Neurodivergence

If you are neurodivergent — whether you have ADHD, autism, dyslexia, or simply experience the world differently from those around you — you deserve a space where you don’t have to mask, translate yourself, or fit into a one-size-fits-all approach to therapy. Many neurodivergent people come to therapy carrying years of feeling misunderstood, “too much,” or like something is fundamentally wrong with them — and often, traditional therapy has unintentionally reinforced those feelings. Here, we explore your strengths, the ways in which your brain works, and the beliefs you’ve developed about yourself — with curiosity rather than judgment. The goal is not to change who you are, but to help you understand yourself more deeply, shed the shame that was never yours to carry, and build a life that authentically fits you.

Insecure -Attachment

You know that sinking feeling when someone doesn’t reply and your mind starts spiraling into worst-case scenarios? Or the urge to pull away just when someone is getting too close — even when a part of you desperately wants connection? Maybe you’ve noticed yourself replaying conversations, bracing for rejection, or feeling somehow both starved for intimacy and terrified of it at the same time.
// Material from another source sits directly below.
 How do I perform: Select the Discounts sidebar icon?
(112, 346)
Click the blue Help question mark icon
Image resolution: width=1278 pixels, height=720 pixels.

These experiences aren’t random, and they aren’t evidence that something is wrong with you. They are the living, breathing remnants of early experiences where love felt conditional, inconsistent, just out of reach, or even traumatic. In our work together, we don’t just talk about these patterns — we re-engage with your young self who is likely still driving the bus and find ways in which the protectors you’ve developed to get your needs met are no likely no longer serving you. You get to metabolize these old experiences with a new lens and gradually and gently, the therapeutic relationship itself becomes a place where new experiences of connection become possible — where showing up honestly doesn’t lead to abandonment, and where needing something doesn’t make you too much. That experience, repeated over time, is what begins to shift things — not just in how you think about relationships, but in how safe connection actually feels in your body.

c-PTSD

Maybe you can’t point to one single event that explains why you feel the way you do. Instead, it’s more like a constant hum beneath the surface — a hypervigilance that never quite switches off, a deep exhaustion from always bracing for what comes next, or a numbness that has slowly crept in to protect you from feelings that once felt unbearable. Perhaps you find yourself reacting to present moments with an intensity that surprises even you — a flash of rage, a sudden shutdown, a wave of shame that seems to come from nowhere. Or maybe you’ve spent years highly functioning, achieving, holding it all together on the outside while feeling quietly disconnected from yourself on the inside. Complex trauma doesn’t usually come from one single moment — it comes from living, often for years, in environments where you didn’t feel safe, seen, or truly cared for. It lives in the nervous system, not just in memory. It shows up in the body before the mind has a chance to catch up. In our work together, we move slowly and with deep respect for the protective parts of you that worked so hard to get you here. We don’t chase the past or force open what isn’t ready. Instead, we build safety first — in this relationship, in your body, in the present moment — because healing from complex trauma isn’t about revisiting everything that happened. It’s about finally experiencing something different: that you are no longer alone in it, that your reactions make sense, and that who you are was never the problem.